The ability to run this setup locally on gaming hardware is pretty neat. It amazed me for the same reasons Stable Diffusion amazes me. The modularity is another reason. You can configure the language model interface in KoboldAI and plug that API into other frontends: Instead of TavernAI you could embed it into [Hyperfy](https://twitter.com/hyperfy_io), [Webaverse](https://twitter.com/webaverse) or other web3xr platforms.
We already saw [ChatGPT integrations in Hyperfy](https://twitter.com/philburrrrt/status/1637229855631634433) and the [Webaverse Character Studio](https://twitter.com/webaverse/status/1627678180982267904) already showed very powerful AI integrations. I hope this guide helps you to understand the modularity aspect. I'm currently exploring the [Langchain](https://python.langchain.com/en/latest/) framework which is going to allow the creation of more sophisticated LLM systems that are open and can be hosted on premise.
## Overview
This guide is written for Windows 10. The installation was documented on a computer with RTX 4070ti (12 GB VRAM) and should be installed for research purposes only.
- Alpaca 13B 4bit hf
- KoboldAI 4bit fork
- TavernAI
If you have less VRAM I'd suggest to take a look at Alpaca 7B 4bit.
## Step by Step Installation
### Install the Kobold 4bit Fork with your Alpaca Model
1. Download and install [Visual Studio 2019 build tools](https://learn.microsoft.com/en-us/visualstudio/releases/2019/history#release-dates-and-build-numbers) --- **Important**: Check "Desktop development with C++" when installing.
![](https://i.imgur.com/iNmBgz6.png)
2. Download and unzip [0cc4m/KoboldAI](https://github.com/0cc4m/KoboldAI/) somewhere on your drive
![](https://i.imgur.com/4C5vElf.png)
3. Download + Extract all files from [0cc4m/GPTQ-for-LLaMa](https://github.com/0cc4m/GPTQ-for-LLaMa/) to KoboldAI-4bit/repos/gptq --- **Note**: This archieve contains a subfolder which you don't need. Make sure to place the contents into the gptq folder as seen in the screenshot below.

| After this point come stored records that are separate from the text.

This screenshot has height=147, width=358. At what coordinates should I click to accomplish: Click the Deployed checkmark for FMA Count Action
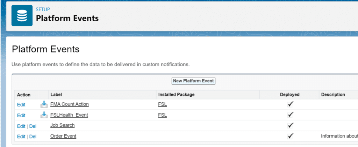tap(290, 104)
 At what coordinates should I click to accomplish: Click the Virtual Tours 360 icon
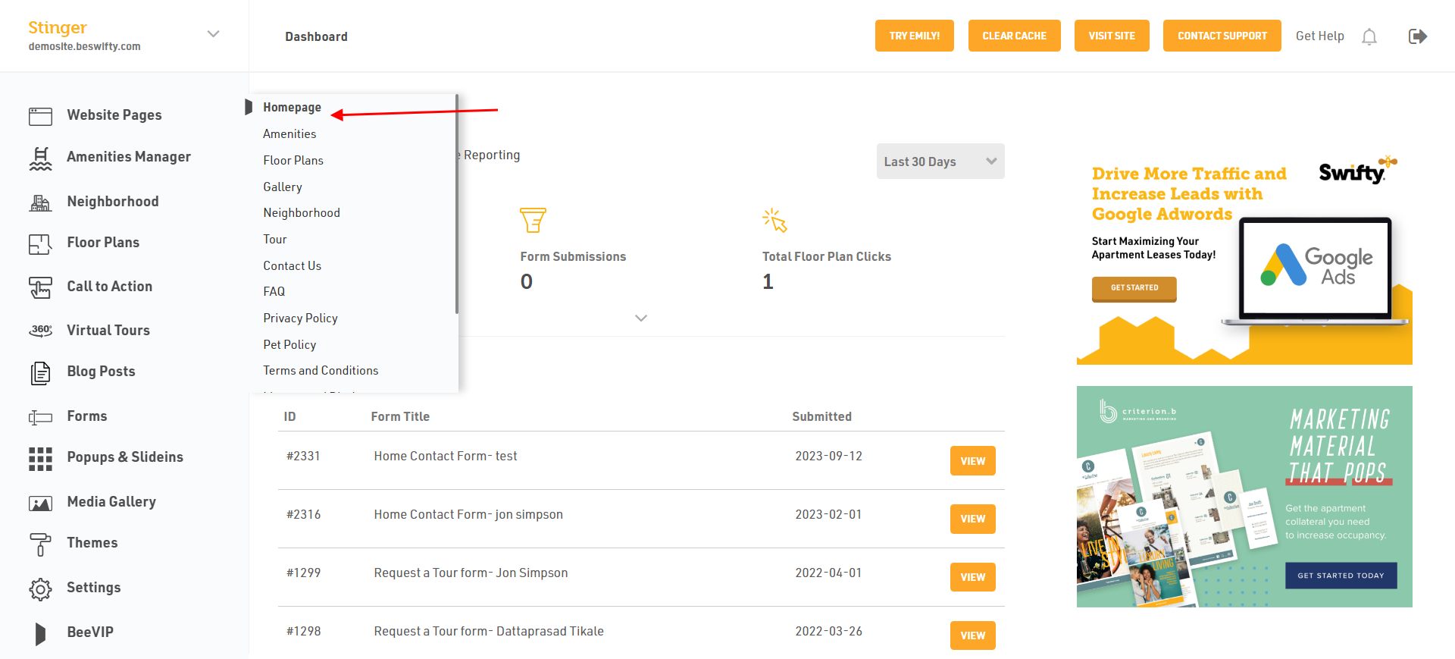[x=40, y=331]
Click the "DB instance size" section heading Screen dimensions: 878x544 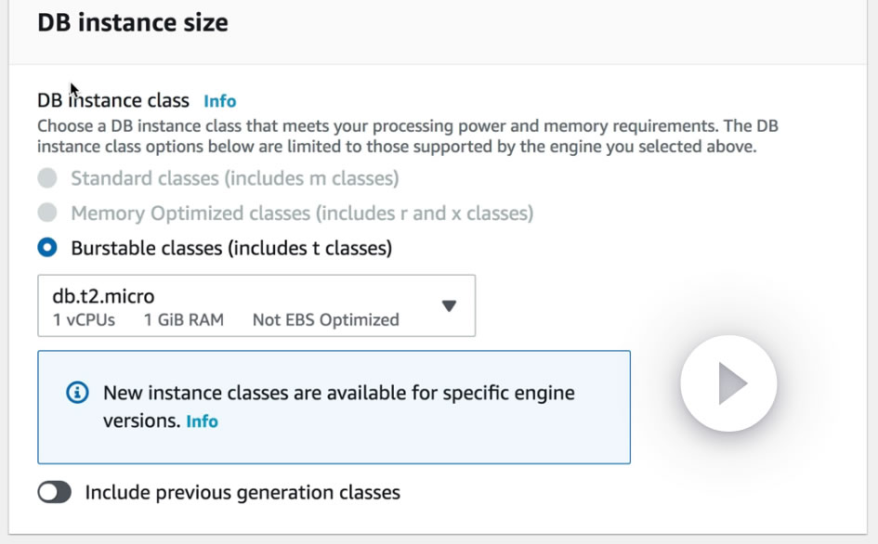pyautogui.click(x=133, y=23)
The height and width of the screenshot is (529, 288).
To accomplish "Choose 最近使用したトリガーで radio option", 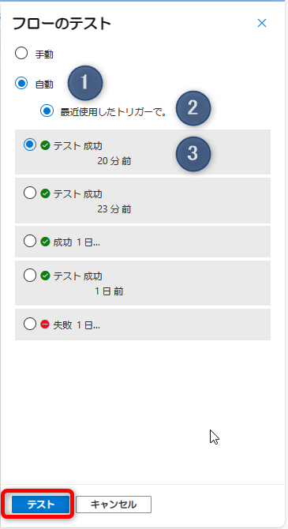I will (x=47, y=111).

![](https://i.imgur.com/ZxnVMcm.png)
4. Run install_requirements.bat in the main directory as administrator. Select the Temporary Drive Letter option by typing "1" - then press enter to start the installation
![](https://i.imgur.com/hLOPOGx.png)
![](https://i.imgur.com/vCmqZ8r.png)
5. Wait until all requirements are installed. Depending on your internet connection this will take a few minutes as multiple gigabytes are being downloaded. At some point (last screenshot) you will be prompted to press any key which closes the installer.
![](https://i.imgur.com/eLcyVfZ.png)
![](https://i.imgur.com/FYB6yh8.png)
![](https://i.imgur.com/x5XQWyb.png)
6. Download and install [Cuda Toolkit 11.3](https://developer.nvidia.com/cuda-11.3.0-download-archive?target_os=Windows&target_arch=x86_64&target_version=10&target_type=exe_local) via the suggested express option. Don't worry about the notice regarding the unsupported visual studio version - just check the box and click next to start the installation.
![](https://i.imgur.com/ZAFrPpw.png)
![](https://i.imgur.com/zVrCJ78.png)
7. Start commandline.bat in the main directory. Type "cd repos" and hit enter. Type "cd gptq" and hit enter. Type "python setup_cuda.py install" and hit enter. The installation takes some time - you can close the window once it is finished (see last screenshot)
![](https://i.imgur.com/81JeTjU.png)
![](https://i.imgur.com/yRDZPJs.png)
![](https://i.imgur.com/szueqtG.png)
8. Copy your Alpaca folder that contains the quantized 4bit.pt (rename your file pt file) plus hf config files etc. into the models folder.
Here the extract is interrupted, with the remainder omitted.